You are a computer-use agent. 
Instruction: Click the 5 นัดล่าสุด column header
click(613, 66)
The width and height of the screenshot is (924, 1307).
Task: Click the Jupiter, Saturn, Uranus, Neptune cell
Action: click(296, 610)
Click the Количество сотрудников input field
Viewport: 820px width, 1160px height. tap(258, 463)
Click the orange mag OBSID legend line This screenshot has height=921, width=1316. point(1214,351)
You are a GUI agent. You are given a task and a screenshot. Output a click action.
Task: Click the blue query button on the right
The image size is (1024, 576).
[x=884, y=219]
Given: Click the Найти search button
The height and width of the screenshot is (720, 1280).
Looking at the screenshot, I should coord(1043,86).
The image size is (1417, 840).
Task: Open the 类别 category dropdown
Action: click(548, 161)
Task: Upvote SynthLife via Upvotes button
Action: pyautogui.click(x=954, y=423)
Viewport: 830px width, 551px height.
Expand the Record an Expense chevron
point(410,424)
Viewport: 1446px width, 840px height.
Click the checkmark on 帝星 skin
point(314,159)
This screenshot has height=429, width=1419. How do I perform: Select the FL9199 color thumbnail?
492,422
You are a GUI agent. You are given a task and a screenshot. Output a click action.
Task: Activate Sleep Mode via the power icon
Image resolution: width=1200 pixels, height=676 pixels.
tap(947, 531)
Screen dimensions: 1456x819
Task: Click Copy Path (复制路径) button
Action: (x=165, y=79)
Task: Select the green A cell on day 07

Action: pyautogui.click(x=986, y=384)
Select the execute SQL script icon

::::

== Goal ==
Please convert all of the data above into a Markdown table with two columns, Row and Line, giving each line its own numbered row and skipping blank lines.

== Written response ==
| Row | Line |
|---|---|
| 1 | You are a computer-use agent.  |
| 2 | Instruction: Click the 5 นัดล่าสุด column header |
| 3 | click(613, 66) |
| 4 | The width and height of the screenshot is (924, 1307). |
| 5 | Task: Click the Jupiter, Saturn, Uranus, Neptune cell |
| 6 | Action: click(296, 610) |
| 7 | Click the Количество сотрудников input field |
| 8 | Viewport: 820px width, 1160px height. tap(258, 463) |
| 9 | Click the orange mag OBSID legend line This screenshot has height=921, width=1316. point(1214,351) |
| 10 | You are a GUI agent. You are given a task and a screenshot. Output a click action. |
| 11 | Task: Click the blue query button on the right |
| 12 | The image size is (1024, 576). |
| 13 | [x=884, y=219] |
| 14 | Given: Click the Найти search button |
| 15 | The height and width of the screenshot is (720, 1280). |
| 16 | Looking at the screenshot, I should coord(1043,86). |
| 17 | The image size is (1417, 840). |
| 18 | Task: Open the 类别 category dropdown |
| 19 | Action: click(548, 161) |
| 20 | Task: Upvote SynthLife via Upvotes button |
| 21 | Action: pyautogui.click(x=954, y=423) |
| 22 | Viewport: 830px width, 551px height. |
| 23 | Expand the Record an Expense chevron |
| 24 | point(410,424) |
| 25 | Viewport: 1446px width, 840px height. |
| 26 | Click the checkmark on 帝星 skin |
| 27 | point(314,159) |
| 28 | This screenshot has height=429, width=1419. How do I perform: Select the FL9199 color thumbnail? |
| 29 | 492,422 |
| 30 | You are a GUI agent. You are given a task and a screenshot. Output a click action. |
| 31 | Task: Activate Sleep Mode via the power icon |
| 32 | Image resolution: width=1200 pixels, height=676 pixels. |
| 33 | tap(947, 531) |
| 34 | Screen dimensions: 1456x819 |
| 35 | Task: Click Copy Path (复制路径) button |
| 36 | Action: (x=165, y=79) |
| 37 | Task: Select the green A cell on day 07 |
| 38 | Action: pyautogui.click(x=986, y=384) |
| 39 | Select the execute SQL script icon |